A mathematical model for calculation of the influence of ferromagnetic components in Vertical Displacement Events and stability simulations of tokamak plasmas

Abstract

Abstract Iron core transformer tokamaks have a distinct element, namely the iron core which can affect the plasma stability of the plasma. As a consequence of the high non-linear dependence of the magneto-hydrodynamic solutions on the iron permeability μ Fe in JET tokamak for example, Vertical Displacement Events (VDEs), equilibrium and stability calculations are more complicated and more time consuming than in air core transformer tokamaks. By considering the ferromagnetic components as a linear, isotropic and homogeneous media on subdomains, it is known that these media can be replaced by a homogeneous one (vacuum) and a surface-current density distribution i Fe(l) on the separation surfaces between subdomains, with l the curve taken along the curve separating two different magnetic media.

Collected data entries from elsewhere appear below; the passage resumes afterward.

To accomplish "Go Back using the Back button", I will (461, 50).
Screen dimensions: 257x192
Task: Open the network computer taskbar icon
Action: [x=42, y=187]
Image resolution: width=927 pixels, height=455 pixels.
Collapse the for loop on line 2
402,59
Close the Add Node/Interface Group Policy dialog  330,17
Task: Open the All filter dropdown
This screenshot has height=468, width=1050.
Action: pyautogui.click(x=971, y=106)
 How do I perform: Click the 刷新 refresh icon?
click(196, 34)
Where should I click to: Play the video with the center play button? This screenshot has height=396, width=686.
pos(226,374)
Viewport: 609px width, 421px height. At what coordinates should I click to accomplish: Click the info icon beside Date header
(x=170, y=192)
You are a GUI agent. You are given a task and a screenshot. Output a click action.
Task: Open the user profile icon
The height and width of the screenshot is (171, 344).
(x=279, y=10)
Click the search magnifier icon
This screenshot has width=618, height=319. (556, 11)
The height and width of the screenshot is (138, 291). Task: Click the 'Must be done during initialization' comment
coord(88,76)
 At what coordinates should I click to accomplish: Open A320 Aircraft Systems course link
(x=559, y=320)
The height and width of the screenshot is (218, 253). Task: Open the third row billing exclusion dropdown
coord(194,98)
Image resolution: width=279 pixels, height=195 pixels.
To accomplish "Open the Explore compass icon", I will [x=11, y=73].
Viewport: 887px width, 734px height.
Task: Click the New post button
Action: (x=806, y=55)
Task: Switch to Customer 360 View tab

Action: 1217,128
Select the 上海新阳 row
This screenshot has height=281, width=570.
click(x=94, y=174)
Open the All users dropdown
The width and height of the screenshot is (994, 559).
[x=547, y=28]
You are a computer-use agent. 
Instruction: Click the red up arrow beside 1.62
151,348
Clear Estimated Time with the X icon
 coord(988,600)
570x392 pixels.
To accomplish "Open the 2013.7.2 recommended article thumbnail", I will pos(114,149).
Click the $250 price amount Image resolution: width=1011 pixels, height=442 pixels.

For the case of geometry with rotational symmetry, this surface-current density distribution along a curve, in a meridian plane, is given by a Fredholm integral equation of second kind. Practically, the advantage of this method is more obvious for the inverse formulation of the VDEs and stability problems by moving the non-linear term (due to the iron permeability μ Fe ) from the differential operator to the r.h.s. of the equations. In this paper, we are presenting how the influence of ferromagnetic components in the equations of the surface currents developed in the vessel structures during Wall Touching Kink Modes (WTKMs) can be taken into account and are reviewing the equations to be solved in order to simulate the influence of the ferromagnetic components in VDEs and equilibrium stability calculations. The numerical results of these simulations for a real JET tokamak structure and plasma parameters will be reported in a future paper.